## DATASET RECORDS
┄┄┄┄┄┄┄┄┄┄┄┄┄┄┄┄┄┄┄┄
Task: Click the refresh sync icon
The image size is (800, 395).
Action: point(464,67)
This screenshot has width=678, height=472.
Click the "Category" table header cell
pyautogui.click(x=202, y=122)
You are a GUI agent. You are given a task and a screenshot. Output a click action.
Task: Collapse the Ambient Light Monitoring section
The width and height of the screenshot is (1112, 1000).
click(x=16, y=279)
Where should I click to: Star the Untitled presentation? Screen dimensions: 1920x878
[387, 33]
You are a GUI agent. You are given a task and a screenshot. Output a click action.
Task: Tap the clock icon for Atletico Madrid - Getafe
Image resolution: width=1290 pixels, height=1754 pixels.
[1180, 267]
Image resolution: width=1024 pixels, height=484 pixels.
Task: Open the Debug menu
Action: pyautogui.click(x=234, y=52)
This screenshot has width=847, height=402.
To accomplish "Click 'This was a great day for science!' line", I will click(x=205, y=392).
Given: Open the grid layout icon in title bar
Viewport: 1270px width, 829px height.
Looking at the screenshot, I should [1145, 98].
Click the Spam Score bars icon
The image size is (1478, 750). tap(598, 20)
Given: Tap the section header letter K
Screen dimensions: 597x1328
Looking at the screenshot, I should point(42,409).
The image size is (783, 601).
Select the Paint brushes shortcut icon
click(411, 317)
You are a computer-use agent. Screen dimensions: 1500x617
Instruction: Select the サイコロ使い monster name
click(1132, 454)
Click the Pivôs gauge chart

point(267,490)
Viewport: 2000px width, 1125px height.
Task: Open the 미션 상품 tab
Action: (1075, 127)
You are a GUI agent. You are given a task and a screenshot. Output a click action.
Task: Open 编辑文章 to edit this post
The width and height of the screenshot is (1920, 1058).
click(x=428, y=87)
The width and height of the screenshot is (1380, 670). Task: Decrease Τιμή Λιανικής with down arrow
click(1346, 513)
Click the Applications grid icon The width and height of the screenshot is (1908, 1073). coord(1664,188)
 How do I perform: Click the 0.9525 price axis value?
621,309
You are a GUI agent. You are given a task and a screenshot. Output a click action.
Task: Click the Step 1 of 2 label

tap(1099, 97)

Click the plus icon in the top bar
┄┄┄┄┄┄┄┄┄┄┄┄┄┄┄┄┄┄┄┄
## TASK
State how many lines in the listing contain the word "grid", and write nothing besides that number.

## RESPONSE
2